If you are copying your DVD collection to electronic storage for convenient use with a media player, you might want to change the default ‘normal’ preset to ‘high profile’ to take advantage of some of the extra goodies in the m4v format. For modern (post mid 90’s) movies with 5.1 channel surround sound, hit the audio tab and select the proper track for pass through. That often means a 400+ bit rate rather than a 200- rate. If there is a commentary track, you can add that as well. If you need subtitles, click on that tab and add them, too. These options do mean that you need a media player that can handle selecting these options. VLC and the Gnome Movie Player seem to meet this requirement.

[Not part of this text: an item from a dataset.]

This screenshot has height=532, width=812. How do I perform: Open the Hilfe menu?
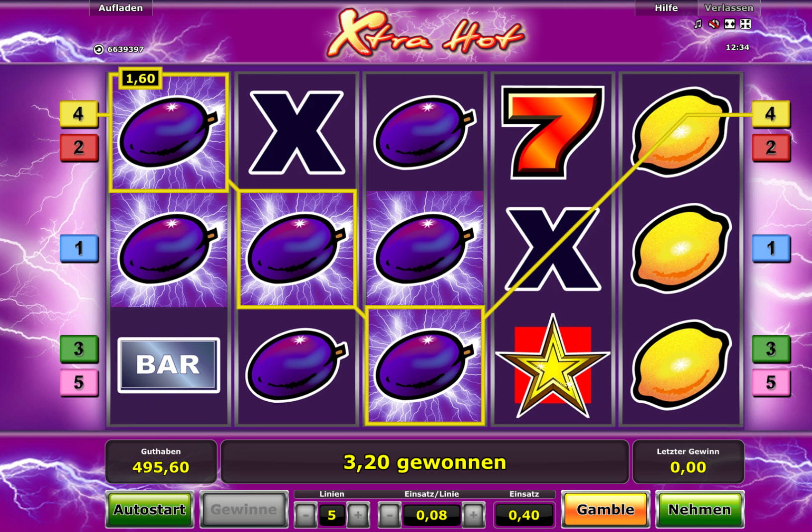(x=666, y=8)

Programs like HandBrake are good ways to learn about modern video technology. For instance, the ‘normal’ preset uses strict anamorphic scaling while ‘high profile’ uses loose. This seems backwards. It may be a bit of a trade-off. The idea is to take the original DVD 720×480 resolution coupled with the intended display resolution tied in with actual video aspect ratio to determine an output resolution that is adjusted slightly for optimum compression. The result may be something that is a bit better resolution than the original 480p often found on DVD’s due to pixel squashing.

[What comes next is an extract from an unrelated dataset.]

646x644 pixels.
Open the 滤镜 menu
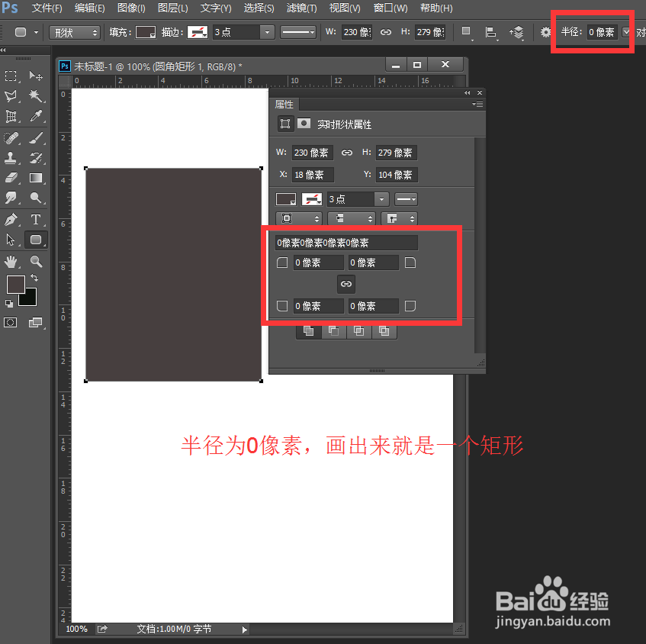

When you transcode a DVD using the VIDEO_TS option, you may find titles not in the DVD menu. The Tolkien trilogy extended edition from New Line, for instance, has a couple of MTV items that really don’t fit into the tone expressed on the rest of the DVD set. They are available as Easter Eggs if you run the Windows software on the DVD’s. You’ll also find that some lead in and drop out video is on the disk as a short title, usually well under a minute in length. For the extended Tolkien, the lean in is the usual rating and license and the drop out is a fade to black with notice that you need to insert the next DVD for the rest of the movie.

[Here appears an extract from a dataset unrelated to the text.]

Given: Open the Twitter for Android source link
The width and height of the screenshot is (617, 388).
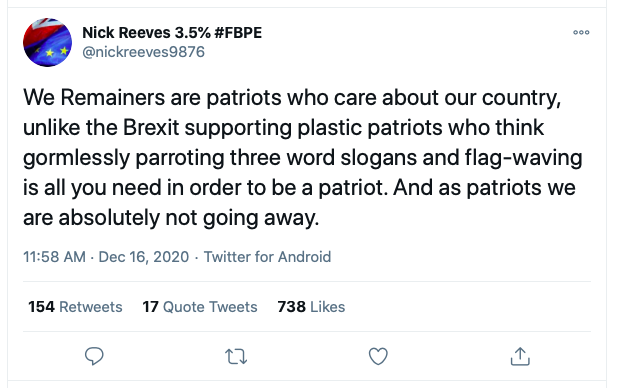Looking at the screenshot, I should [x=267, y=257].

It should also be noted that there is a bit of a discord in the matter of copying DVD’s for personal use. The recording industry seems to want to restrict your viewing of DVD’s to only when it comes off the original media. Some in the industry even want to allow only a certain number of viewings as well. The issue is playing out in the courts and in treaties and the fallout creates hoops and hurdles, and possibly penalties, for those who want to enjoy published media their own way.